Page 107 of Smooth Sailing

“Knew the Club?”

He rolled to his back, pulling me partly on him and up, so we were face-to-face.

“Our president, Rush’s old lady, Rebel, she’s a movie director. She made a documentary about Chaos.” He took a beat before he concluded, “I think you should watch it, Di.”

Oh, I was so totally doing that.

“How cool,” I said.

“We used to be outlaws.”

Hmm.

I wasn’t so sure about that.

“What does that mean?” I queried carefully.

“Ran guns. Ran security for shipments of illegal shit. Ran a stable of whores. My mom was one of Chaos’s girls.”

Holy crap!

“Harlan, I…that doesn’t…” Ulk! “Whoa.”

“Yup,” he agreed with my stunned stammering.

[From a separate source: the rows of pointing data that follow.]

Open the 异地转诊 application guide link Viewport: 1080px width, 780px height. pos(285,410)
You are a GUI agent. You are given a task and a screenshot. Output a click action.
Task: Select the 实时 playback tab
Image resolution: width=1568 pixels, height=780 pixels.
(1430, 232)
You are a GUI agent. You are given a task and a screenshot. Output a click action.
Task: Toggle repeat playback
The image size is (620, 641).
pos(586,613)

“That isn’t a problem for you?”

“Most the brothers didn’t want to be messed up with that shit. They got out. They took care of all of their girls when they did, at least they did that as best they could. Took ’em a while to extricate themselves, and it was dangerous, but they did it. By the time I was with the Club, they were clean.”

I was beginning to get it.

“But they used to be adrenaline junkies, and to get a fix of that, you all hooked up with Resurrection.”

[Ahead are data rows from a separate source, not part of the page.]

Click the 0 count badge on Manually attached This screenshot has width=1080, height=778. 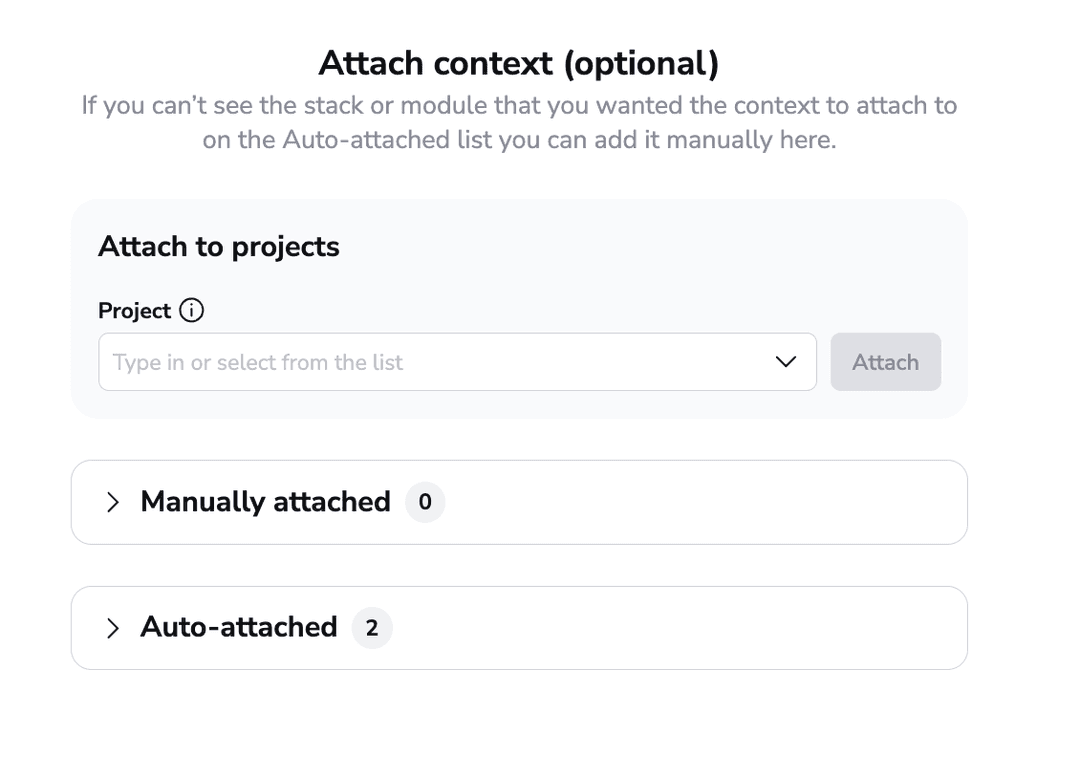tap(425, 502)
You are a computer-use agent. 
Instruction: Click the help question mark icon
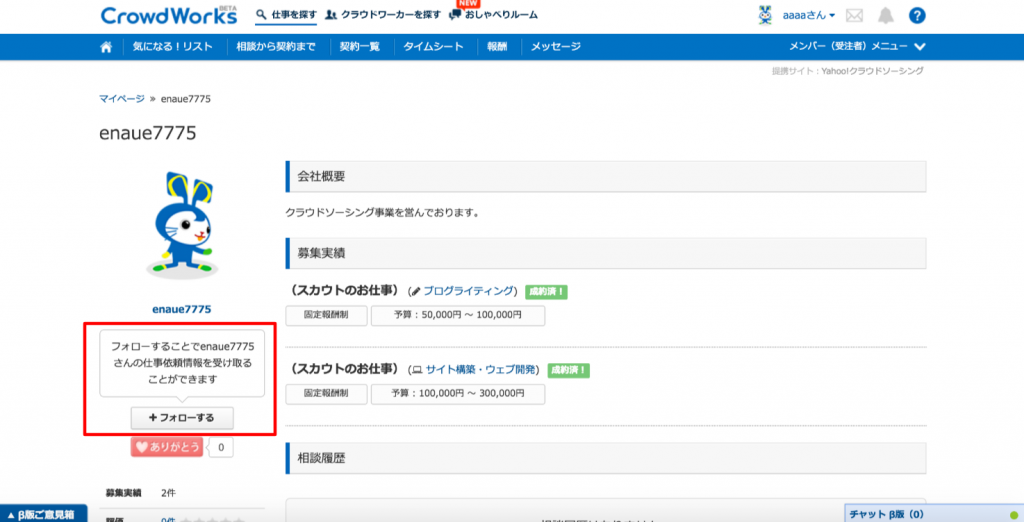coord(917,16)
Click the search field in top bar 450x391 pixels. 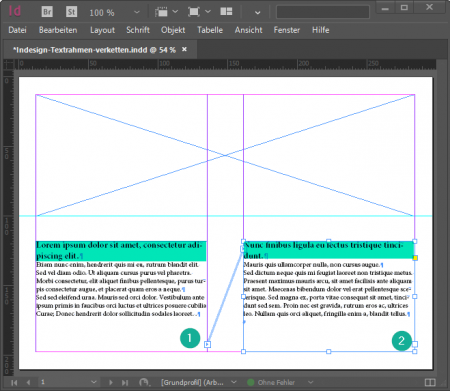coord(323,12)
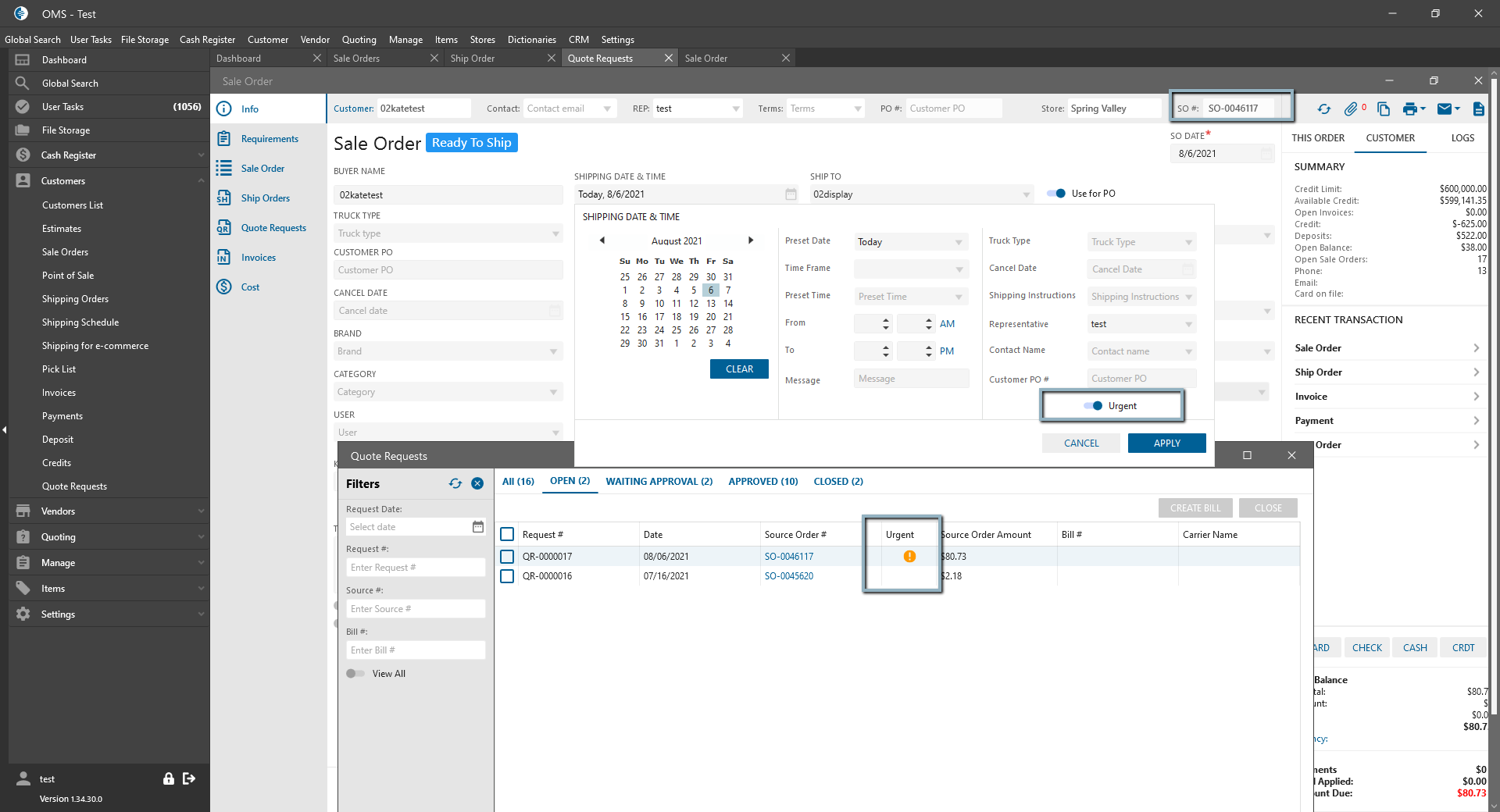Refresh the Quote Requests filters
The width and height of the screenshot is (1500, 812).
tap(455, 484)
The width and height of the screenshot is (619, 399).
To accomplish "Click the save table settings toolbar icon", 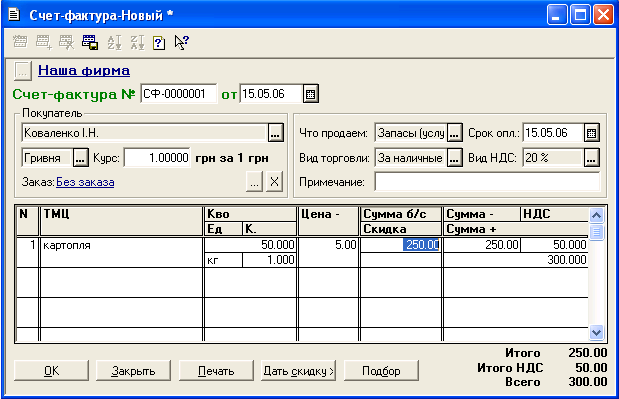I will 90,42.
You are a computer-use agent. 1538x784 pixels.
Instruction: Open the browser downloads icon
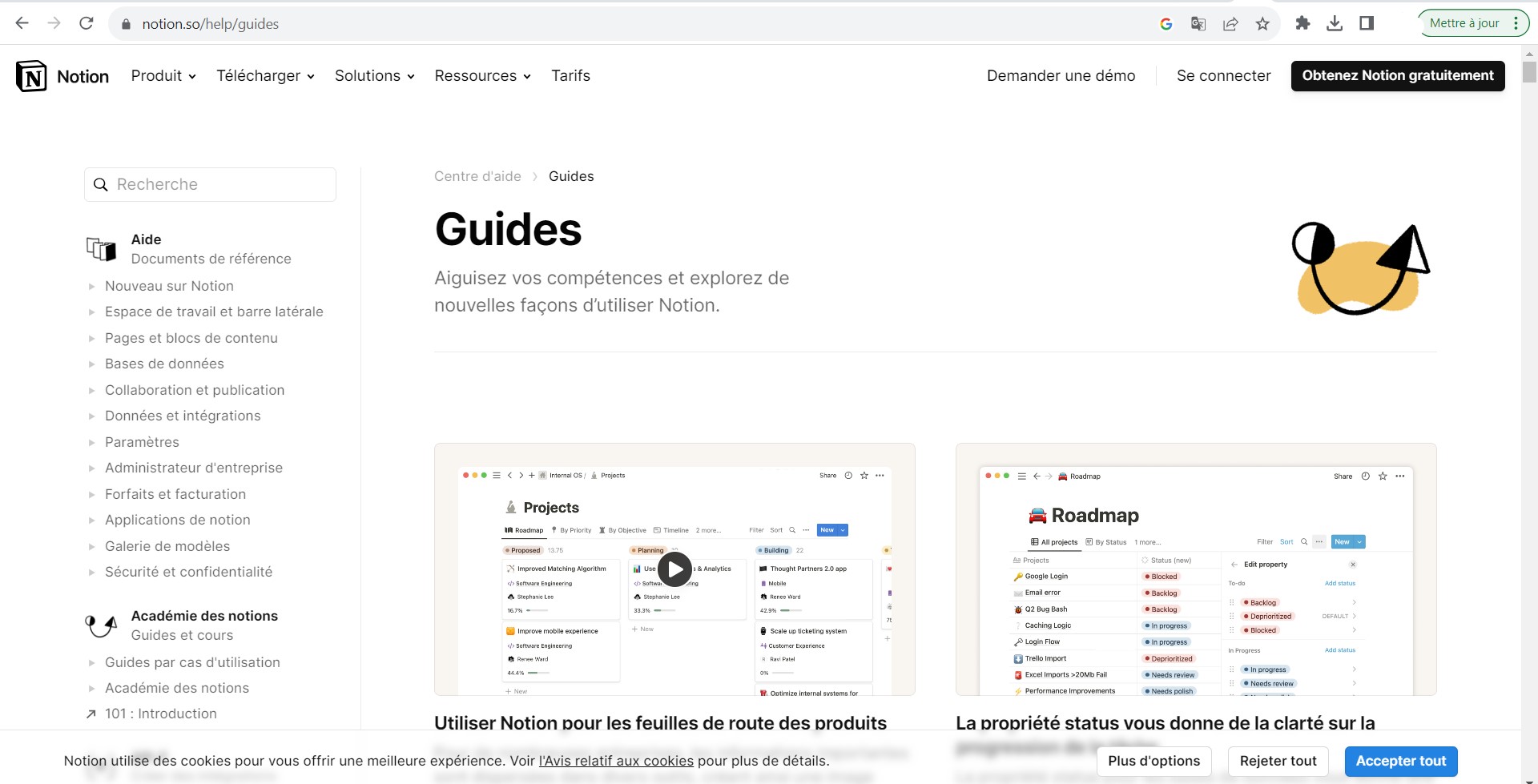(1335, 23)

“Not exactly,” he replied. “In making the statement they were no longer outlaw, Resurrection went outlaw the other way, becoming vigilantes.”

Ummmmmmmmm…

Holy crap!

Though, this shouldn’t surprise me too much, considering Hugger and Big Petey showing up to do what they were doing for me and Madison.

Nonetheless, providing security for a couple of chicks and looking into why some criminal madman had targeted your club was a lot different than being a vigilante.

“Not what you’re thinkin’,” Hugger told me. “We just kept our patch clean. That’s it. No drugs, prostitutes, any a’ that shit around Ride, our store and the garage we run. We ran out of enemies, we stopped doin’ that, and now we leave it to the cops. That said, anything like that gets close to the store, we shut it down. But we minimized our patch to a couple a’ blocks around the store, not miles around it.”

“Right.”

He was studying me closely while advising, “You need to watch the documentary.”

“I totally do. Wanna watch it now?”

He sounded surprised when he asked, “You wanna watch it with me?”

“Are you in it?”

“No.”

“Do you not want to watch it with me?”